Eventually, Triay and Andrews had a conference call with a handful of medical directors at nursing homes across the country, who spelled out their problems with restricted access.

Dr. Jeff Kerr was on the call and ended up being the subject of the piece. "He stood out because he spoke passionately about the issue," said Triay. Kerr "was an outspoken and articulate critic," said Andrews, who added that Kerr was also appealing as a subject because he wasn't from a big city, but Rolla, Mo., "in the center of the center of the country." Triay, who, is based in Washington, D.C., along with Andrews, said: "We try to get out of the 202 area code." Additionally, said Andrews, Kerr was particularly useful because the patients in the facilities he oversees are a "wide range of people with a range of income levels."

Ultimately, Andrews and Triay decided to focus the piece on Dr. Kerr's story – a typical morning in his office – because it was the best way to get a sense of how the issue is affecting doctors and their patients. With policy issues like this one, "it's important to personalize [the story] and see it through someone's eyes," Triay said. Viewing it from the perspective of someone who is experiencing the effects of a policy makes a complex issue "easier to understand."

Triay and Andrews also spoke with a number of other doctors to get an idea of how prolific the problem was, and most responded that they were having similar problems with the plan. "Every doctor I spoke to was having problems," said Triay. "We did a ton of reporting to make sure that this was not an extreme or isolated case," he added.

"I did speak with two or three geriatricians who were having no trouble with the plan," said Andrews, but they happened to have more infrastructure in place than most nursing home doctors to handle the increased amount of work involved with the program.

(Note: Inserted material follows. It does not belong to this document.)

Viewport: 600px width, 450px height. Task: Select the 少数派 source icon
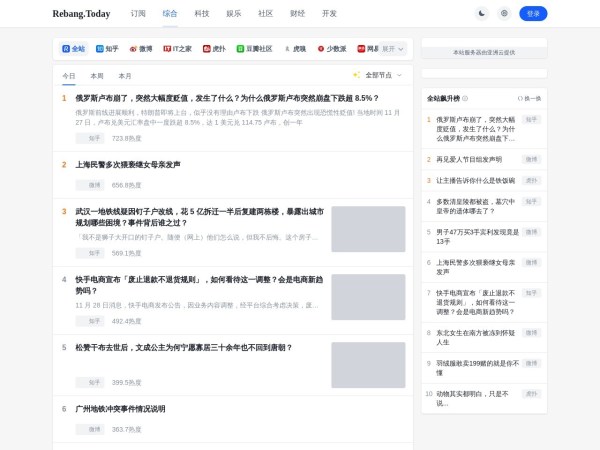(321, 48)
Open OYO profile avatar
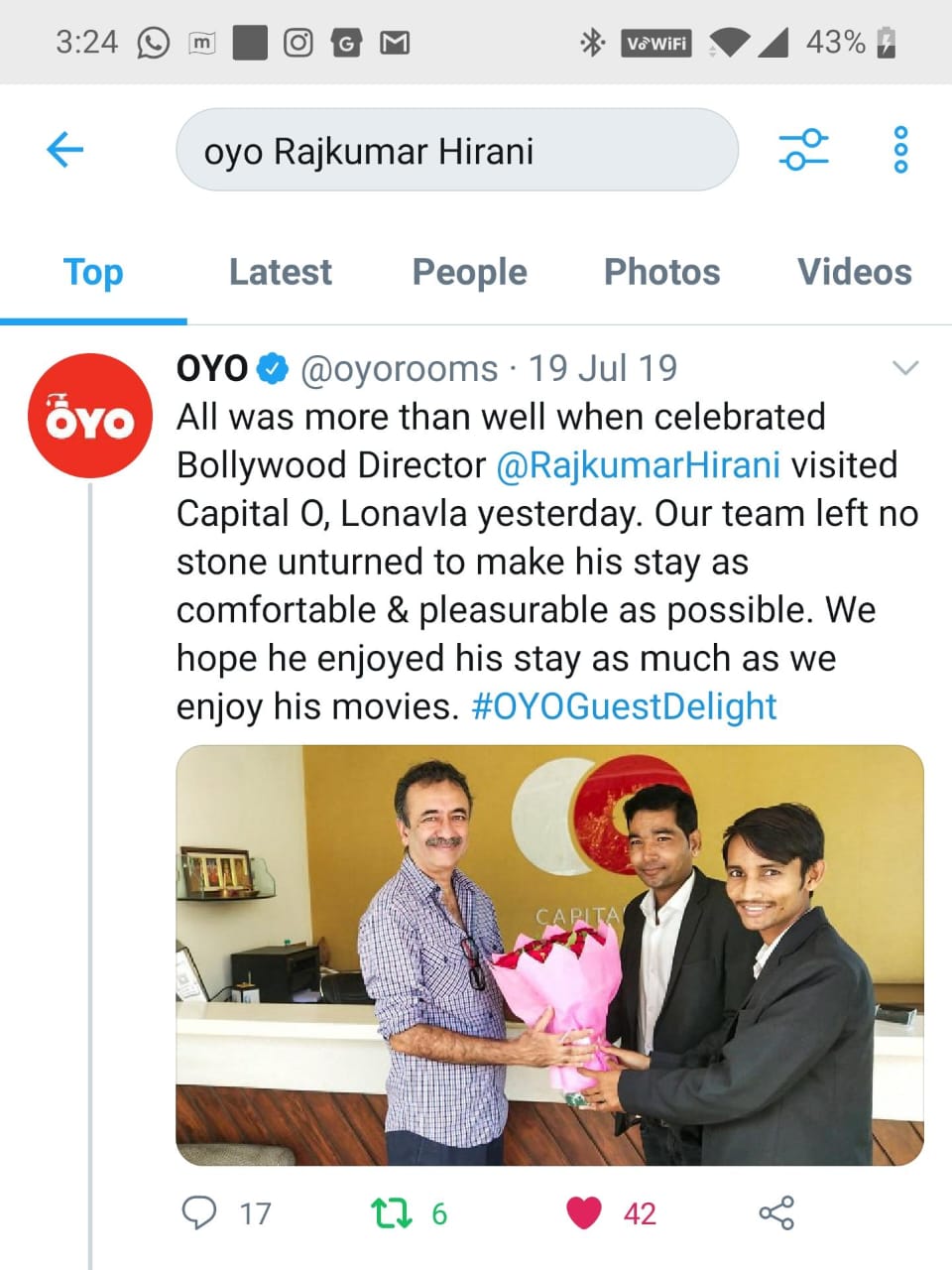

Andrews spoke with a number of government and industry officials as well, and mentioned their responses to what he'd found with Dr. Kerr toward the end of the piece. Why didn't Andrews include an on-camera interview with a Medicare official? "I give great credit to the government," for working on the problem, said Andrews, "but I didn't find their response as compelling as Dr. Kerr's morning."

Andrews expects that "the industry and the government would likely disagree that Dr. Kerr's problems are pervasive, but not that they don't exist." But, as Andrews mentions in the piece, about a week before their story aired, the insurance industry adopted a "standardized form that any doctor can use with any plan to appeal a drug denial" – an obvious effort to streamline a complex process. In addition, Triay told me that as they were researching the piece, the Health and Human Services Department Inspector General's Office opened an investigation into the problem. Why wasn't a mention of that in the piece? Time constraints. "I've learned that everything in the piece has to be good, but not everything good has to be in the piece," Triay said.

"One of the hardest journalistic questions is: when is an anecdote a national news story?" Andrews said. "I am convinced that this is a national news story. Is it happening everywhere? Maybe not. Is the government working to fix it? Yes. Are they [working] fast enough? No."